The year 2025 is poised to be a pivotal one for the global carbon market, with significant implications for sustainable financing trends. As nations grapple with the urgency of climate change and the need for economic growth, the evolution of carbon markets will play a crucial role in directing investments toward a greener future. This article explores the key factors shaping this landscape and their impact on sustainable financing based on the latest report and analysis.
The Rise of Compliance Carbon Markets
A significant trend is the increasing development of compliance carbon markets, particularly in Asia. Countries like South Korea and Japan are reassessing their national energy strategies, potentially adopting ambitious decarbonization plans. Although political factors might delay some decisions, these nations are likely to implement new policies in 2025, with Japan planning a transition from a voluntary to a mandatory Emissions Trading System (ETS) by 2026, requiring the implementation rules to be in place by 2025.
Other Asian countries, such as Indonesia, India, Vietnam, Malaysia and Thailand, are also making strides in this area. Indonesia launched a cap-and-trade system for its coal-fired power sector in 2023, and they have officially opened its domestic carbon market to global investors through IDXCarbon by offering five projects in January 2025. India is also poised to launch a compliance market regulating 11 sectors, with policy guidance expected in 2025. Similarly, Vietnam will assign emission quotas to key industries, while Malaysia is likely to announce a carbon tax, and Thailand will launch its Climate Change Act, setting national carbon pricing strategies. According to the S&P Global analysis, these compliance markets drive demand for carbon credits, creating a financial incentive for emission reduction projects and bolstering sustainable investments.
The Impact of Article 6
Another catalyst for the growth of carbon markets is the progress made on Article 6 of the Paris Agreement at COP29, which is expected to set the stage for implementing international carbon market mechanisms. Article 6.2 facilitates the exchange of emission reductions through bilateral or multilateral agreements, which is being explored by Japan and Singapore, who have both signed several such agreements to source for carbon credits. In 2025, they need to translate UN guidance into specific implementation details under these agreements. A key issue will be to clarify under which conditions a seller country can revoke its authorization for carbon credit exports and safeguard the integrity of carbon credits (S&P Global, 2024).

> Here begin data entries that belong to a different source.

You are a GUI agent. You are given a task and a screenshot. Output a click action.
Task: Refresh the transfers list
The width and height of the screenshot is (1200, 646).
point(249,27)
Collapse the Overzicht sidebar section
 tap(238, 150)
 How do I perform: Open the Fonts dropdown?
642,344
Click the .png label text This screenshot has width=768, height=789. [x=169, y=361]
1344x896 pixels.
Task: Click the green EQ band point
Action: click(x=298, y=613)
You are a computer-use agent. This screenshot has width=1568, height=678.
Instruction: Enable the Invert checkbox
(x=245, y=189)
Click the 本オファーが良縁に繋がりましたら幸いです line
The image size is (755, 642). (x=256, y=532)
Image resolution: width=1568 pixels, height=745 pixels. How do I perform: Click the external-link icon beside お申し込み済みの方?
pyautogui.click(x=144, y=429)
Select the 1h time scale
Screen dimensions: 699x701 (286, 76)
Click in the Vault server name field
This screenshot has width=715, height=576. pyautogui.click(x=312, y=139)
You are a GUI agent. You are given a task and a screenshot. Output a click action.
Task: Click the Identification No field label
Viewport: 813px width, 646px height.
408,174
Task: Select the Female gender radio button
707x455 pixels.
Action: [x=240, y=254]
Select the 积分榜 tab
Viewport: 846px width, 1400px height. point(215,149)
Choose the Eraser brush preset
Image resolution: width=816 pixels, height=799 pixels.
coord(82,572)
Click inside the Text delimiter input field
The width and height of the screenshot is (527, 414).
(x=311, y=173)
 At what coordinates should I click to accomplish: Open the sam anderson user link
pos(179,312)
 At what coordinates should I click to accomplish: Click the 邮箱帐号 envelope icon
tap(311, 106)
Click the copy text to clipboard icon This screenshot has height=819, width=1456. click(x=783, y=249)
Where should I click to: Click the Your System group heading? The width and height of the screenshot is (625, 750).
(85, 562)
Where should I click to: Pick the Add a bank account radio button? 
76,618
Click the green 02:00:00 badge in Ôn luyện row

Article 6.4 establishes a framework for a UN-led global carbon market. These developments will drive greater investments in carbon markets from countries worldwide, and mechanisms to cooperate in order to reduce carbon emissions and achieve Nationally Determined Contributions (NDCs). This will boost international carbon trading.
The Convergence of Climate and Nature Finance
Beyond carbon markets, there is an increasing recognition that environmental assets are fundamental to our economy and society, which has led to a push to include areas such as water, biodiversity, soil health and plastic in the concept of “creditization”. This has led to the emergence of new financial instruments focused on ecosystem-wide and landscape-level approaches, integrating multiple metrics that could include carbon, biodiversity and water.
The World Economic Forum latest article emphasizes that despite slow progress in mobilizing public capital, the momentum on climate and nature finance has shifted towards the private sector. Businesses are increasingly recognizing that acting on nature and climate strengthens their value chains. This has led to the growth of carbon markets with emissions covered increasing from 7% to 24% globally (WEF, 2025). Water markets have existed for decades, and there is an increasing interest in biodiversity credits that offer a way to invest in nature and local communities. This trend shows that sustainability is increasingly recognized as a vital factor for business.
Challenges and Opportunities
While the growth of carbon markets is promising, challenges persist. Voluntary action alone will not be enough to close the sustainability finance gap. Policy regulations and incentives are needed, as well as public-private cooperation. The global carbon market is estimated at more than $1 trillion, with the voluntary market covering less than $1 billion (WEF, 2025).
In 2025, it will also be critical to address the need for greater transparency and standardization in carbon pricing to avoid a trust crisis. In addition, there is a need to develop more detailed policies to standardize international trading activities. The focus on practical solutions and ambition is expected to unlock private capital, particularly for climate projects in developing economies.
Another important factor is the need for a “JUST transition” to ensure that the transition to a low carbon future is fair and inclusive. This will mean managing the negative impacts on people, including job displacement and increased energy costs, which has implications for the private sector.
The Role of Technology
AI is also expected to play an increasing role, as the technology has the potential to radically improve energy efficiency and resource use and become a tool in emissions and land-use measurement and climate scenario analysis. However, there is also a need to balance the energy needs of AI with its climate benefits (S&P Global, 2025).
The global carbon market is set to gain momentum in 2025, driven by new policy advancements, Article 6 of the Paris Agreement and the convergence of climate and nature finance. Although challenges remain, the increasing emphasis on sustainability, the role of the private sector and technology offer opportunities to achieve a meaningful transition to a low carbon future. The developments in 2025 will provide a basis for greater international cooperation, standardized systems and mobilization of financial resources that will drive more sustainable investments in the years to come.